Records drawn from a dataset:
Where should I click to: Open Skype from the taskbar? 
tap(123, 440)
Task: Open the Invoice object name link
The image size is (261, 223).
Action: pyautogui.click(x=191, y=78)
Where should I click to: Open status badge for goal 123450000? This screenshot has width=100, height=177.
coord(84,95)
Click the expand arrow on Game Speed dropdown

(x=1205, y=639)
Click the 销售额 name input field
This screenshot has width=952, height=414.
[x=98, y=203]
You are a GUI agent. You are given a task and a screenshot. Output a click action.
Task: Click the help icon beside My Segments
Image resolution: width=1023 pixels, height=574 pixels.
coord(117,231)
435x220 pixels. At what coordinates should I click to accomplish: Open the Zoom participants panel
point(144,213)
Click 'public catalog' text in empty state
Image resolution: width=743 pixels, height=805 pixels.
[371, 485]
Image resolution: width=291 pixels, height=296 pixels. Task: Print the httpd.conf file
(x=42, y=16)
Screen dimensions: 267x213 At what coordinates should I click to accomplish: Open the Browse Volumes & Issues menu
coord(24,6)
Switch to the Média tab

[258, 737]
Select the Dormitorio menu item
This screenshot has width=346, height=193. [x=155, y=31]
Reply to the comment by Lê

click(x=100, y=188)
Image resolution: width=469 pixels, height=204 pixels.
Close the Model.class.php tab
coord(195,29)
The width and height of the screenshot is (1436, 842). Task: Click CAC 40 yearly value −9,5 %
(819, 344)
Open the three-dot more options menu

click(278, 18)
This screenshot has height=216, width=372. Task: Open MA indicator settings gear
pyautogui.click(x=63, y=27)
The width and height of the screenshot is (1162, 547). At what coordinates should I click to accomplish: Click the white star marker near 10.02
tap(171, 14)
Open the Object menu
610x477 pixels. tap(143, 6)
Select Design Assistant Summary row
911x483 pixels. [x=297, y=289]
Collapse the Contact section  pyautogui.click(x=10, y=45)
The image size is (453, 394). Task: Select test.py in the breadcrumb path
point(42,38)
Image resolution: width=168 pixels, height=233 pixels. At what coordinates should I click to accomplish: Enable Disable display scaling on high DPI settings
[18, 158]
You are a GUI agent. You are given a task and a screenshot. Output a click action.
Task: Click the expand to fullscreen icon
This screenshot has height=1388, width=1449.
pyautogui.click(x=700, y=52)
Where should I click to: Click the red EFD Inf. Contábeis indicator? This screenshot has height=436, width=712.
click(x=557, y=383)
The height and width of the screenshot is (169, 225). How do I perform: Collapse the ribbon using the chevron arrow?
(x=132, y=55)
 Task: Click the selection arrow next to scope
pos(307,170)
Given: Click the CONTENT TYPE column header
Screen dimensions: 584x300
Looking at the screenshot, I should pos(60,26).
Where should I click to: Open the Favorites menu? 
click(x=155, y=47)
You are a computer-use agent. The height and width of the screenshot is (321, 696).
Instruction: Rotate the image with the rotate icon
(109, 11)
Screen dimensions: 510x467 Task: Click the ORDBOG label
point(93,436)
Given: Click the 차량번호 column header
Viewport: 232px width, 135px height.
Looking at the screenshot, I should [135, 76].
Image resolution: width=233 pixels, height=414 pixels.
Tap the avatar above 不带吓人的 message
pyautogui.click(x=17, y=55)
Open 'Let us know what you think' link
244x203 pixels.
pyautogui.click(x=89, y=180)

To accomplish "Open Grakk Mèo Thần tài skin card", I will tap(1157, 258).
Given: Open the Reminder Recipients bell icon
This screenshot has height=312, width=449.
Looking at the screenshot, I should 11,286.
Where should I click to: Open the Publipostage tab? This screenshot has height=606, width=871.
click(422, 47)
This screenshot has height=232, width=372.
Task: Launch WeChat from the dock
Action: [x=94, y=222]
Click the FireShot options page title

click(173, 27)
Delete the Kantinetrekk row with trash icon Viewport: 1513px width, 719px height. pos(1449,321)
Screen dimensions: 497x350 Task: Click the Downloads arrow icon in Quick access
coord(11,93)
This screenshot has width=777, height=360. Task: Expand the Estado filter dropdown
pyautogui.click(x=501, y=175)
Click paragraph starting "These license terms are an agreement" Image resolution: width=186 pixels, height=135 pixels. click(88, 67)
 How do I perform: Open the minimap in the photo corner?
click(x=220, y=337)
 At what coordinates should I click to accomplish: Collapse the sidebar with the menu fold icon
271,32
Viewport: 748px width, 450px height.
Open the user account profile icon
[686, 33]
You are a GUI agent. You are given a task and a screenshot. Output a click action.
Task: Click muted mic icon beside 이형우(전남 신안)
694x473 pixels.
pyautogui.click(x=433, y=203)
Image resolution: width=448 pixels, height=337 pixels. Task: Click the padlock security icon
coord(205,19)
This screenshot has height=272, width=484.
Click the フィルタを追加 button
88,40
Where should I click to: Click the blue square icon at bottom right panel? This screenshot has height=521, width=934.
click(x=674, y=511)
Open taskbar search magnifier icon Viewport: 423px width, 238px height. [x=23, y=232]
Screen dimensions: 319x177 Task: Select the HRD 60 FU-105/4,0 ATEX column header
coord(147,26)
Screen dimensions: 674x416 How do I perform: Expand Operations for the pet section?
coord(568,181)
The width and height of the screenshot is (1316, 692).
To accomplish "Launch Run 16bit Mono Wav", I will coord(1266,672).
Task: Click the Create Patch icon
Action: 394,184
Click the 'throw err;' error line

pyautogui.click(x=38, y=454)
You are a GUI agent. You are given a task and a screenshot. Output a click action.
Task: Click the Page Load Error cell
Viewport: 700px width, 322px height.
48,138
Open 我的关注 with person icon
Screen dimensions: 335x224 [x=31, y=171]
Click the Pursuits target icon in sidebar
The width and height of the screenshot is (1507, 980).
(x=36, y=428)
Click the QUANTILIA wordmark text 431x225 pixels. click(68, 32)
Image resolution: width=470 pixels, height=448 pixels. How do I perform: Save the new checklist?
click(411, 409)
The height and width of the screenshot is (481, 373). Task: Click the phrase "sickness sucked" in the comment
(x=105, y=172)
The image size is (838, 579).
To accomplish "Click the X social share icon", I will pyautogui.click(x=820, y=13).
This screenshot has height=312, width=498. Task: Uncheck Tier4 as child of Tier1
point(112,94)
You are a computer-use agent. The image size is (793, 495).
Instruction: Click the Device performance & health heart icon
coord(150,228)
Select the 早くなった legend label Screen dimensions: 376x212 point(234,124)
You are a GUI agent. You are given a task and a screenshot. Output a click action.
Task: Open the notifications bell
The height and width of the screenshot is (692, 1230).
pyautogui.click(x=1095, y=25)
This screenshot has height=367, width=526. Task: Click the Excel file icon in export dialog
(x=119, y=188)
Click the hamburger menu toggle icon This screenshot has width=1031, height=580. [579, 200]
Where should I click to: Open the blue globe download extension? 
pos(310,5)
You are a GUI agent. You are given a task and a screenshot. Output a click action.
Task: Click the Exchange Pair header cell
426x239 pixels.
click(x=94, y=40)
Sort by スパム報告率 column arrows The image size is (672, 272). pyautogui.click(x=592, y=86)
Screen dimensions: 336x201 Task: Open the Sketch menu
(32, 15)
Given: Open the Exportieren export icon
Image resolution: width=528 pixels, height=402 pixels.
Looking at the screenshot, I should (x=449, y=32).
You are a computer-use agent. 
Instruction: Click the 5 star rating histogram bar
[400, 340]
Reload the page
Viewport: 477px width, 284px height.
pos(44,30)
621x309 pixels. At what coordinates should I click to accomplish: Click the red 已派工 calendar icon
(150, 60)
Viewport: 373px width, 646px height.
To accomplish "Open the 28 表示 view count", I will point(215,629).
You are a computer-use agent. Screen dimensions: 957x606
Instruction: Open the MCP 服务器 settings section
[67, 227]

§ **WORK ITEM**: Each line of the records that contains the string "bell" must be copied.

§ **WRITTEN SOLUTION**:
Given: Open the Reminder Recipients bell icon
Task: Open the notifications bell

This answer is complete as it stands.